I went looking for sustained-load benchmarks comparing MoE and Dense coding models on consumer GPUs. Not demo bursts on a Mac Mini — sustained autoregressive generation on real coding tasks, where architecture and interconnect are the only variables.
I found plenty of one-shot numbers. Nobody had published the comparison that matters: same hardware, same quantization, same inference engine, MoE versus Dense, across GPU configurations. Methodology visible. Numbers verifiable.
So I ran the tests. Dual RTX 3090s with NVLink, custom liquid cooling, a 6 kW isolation transformer feeding a double-conversion UPS. Not elegant, but thermally and electrically honest — sustained inference loads without throttling, no measurement fiction. The hardware details are below.
Scope: Inference-only.
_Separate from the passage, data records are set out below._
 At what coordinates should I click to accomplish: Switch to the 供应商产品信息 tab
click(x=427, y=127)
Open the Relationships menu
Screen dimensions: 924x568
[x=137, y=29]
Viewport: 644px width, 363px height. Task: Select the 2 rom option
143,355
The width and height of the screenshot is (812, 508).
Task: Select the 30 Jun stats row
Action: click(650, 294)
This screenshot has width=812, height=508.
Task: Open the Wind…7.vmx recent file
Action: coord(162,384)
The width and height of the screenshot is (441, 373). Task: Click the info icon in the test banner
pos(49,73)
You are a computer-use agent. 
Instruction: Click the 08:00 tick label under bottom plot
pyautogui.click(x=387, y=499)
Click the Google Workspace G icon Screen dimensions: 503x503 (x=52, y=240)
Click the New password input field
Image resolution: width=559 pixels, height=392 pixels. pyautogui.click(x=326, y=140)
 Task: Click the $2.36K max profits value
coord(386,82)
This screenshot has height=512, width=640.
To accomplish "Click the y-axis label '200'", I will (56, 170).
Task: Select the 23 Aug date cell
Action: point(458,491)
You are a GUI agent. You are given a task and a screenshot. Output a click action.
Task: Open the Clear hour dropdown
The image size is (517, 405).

Autoregressive token generation for coding agents. Training workloads where interconnect bandwidth dominates gradient synchronization are a different discipline entirely. Code quality, tool-calling reliability, orchestrator compatibility — those dimensions matter too, but this piece measures one thing with discipline. The rest follows.
This is Part 1 of the Local LLM Bench series. Part 2 tests what happens when four agents hit the same GPU simultaneously. Part 3 scales to eight.
What You Should Build
| If you have… | MoE tok/s | Dense tok/s | Recommendation |
|---|---|---|---|
| 1x RTX 3090 | 168 | 41 | MoE. No contest. |
| 2x RTX 3090 (no NVLink) | 164 | 64 | MoE for speed. Dense only if you need its quality edge. |
| 2x RTX 3090 (NVLink) | 170 | 65 | NVLink adds <4%. Save the money. |
One used RTX 3090 (~$800), AWQ-4bit MoE at TP=1: 168 tok/s with 32K context. Enough for most coding agent tasks. Best performance-per-dollar for local inference. Need context beyond 32K? Add a second GPU over plain PCIe — skip NVLink.
Now, the data behind those numbers.
Why This Matters: Local Coding Agent Swarms
The emerging pattern is orchestrator + swarm: a powerful model (Claude Opus, GPT) plans and decomposes work, then delegates parallelizable tasks to faster, cheaper models. Code generation, test writing, refactoring, documentation — embarrassingly parallel.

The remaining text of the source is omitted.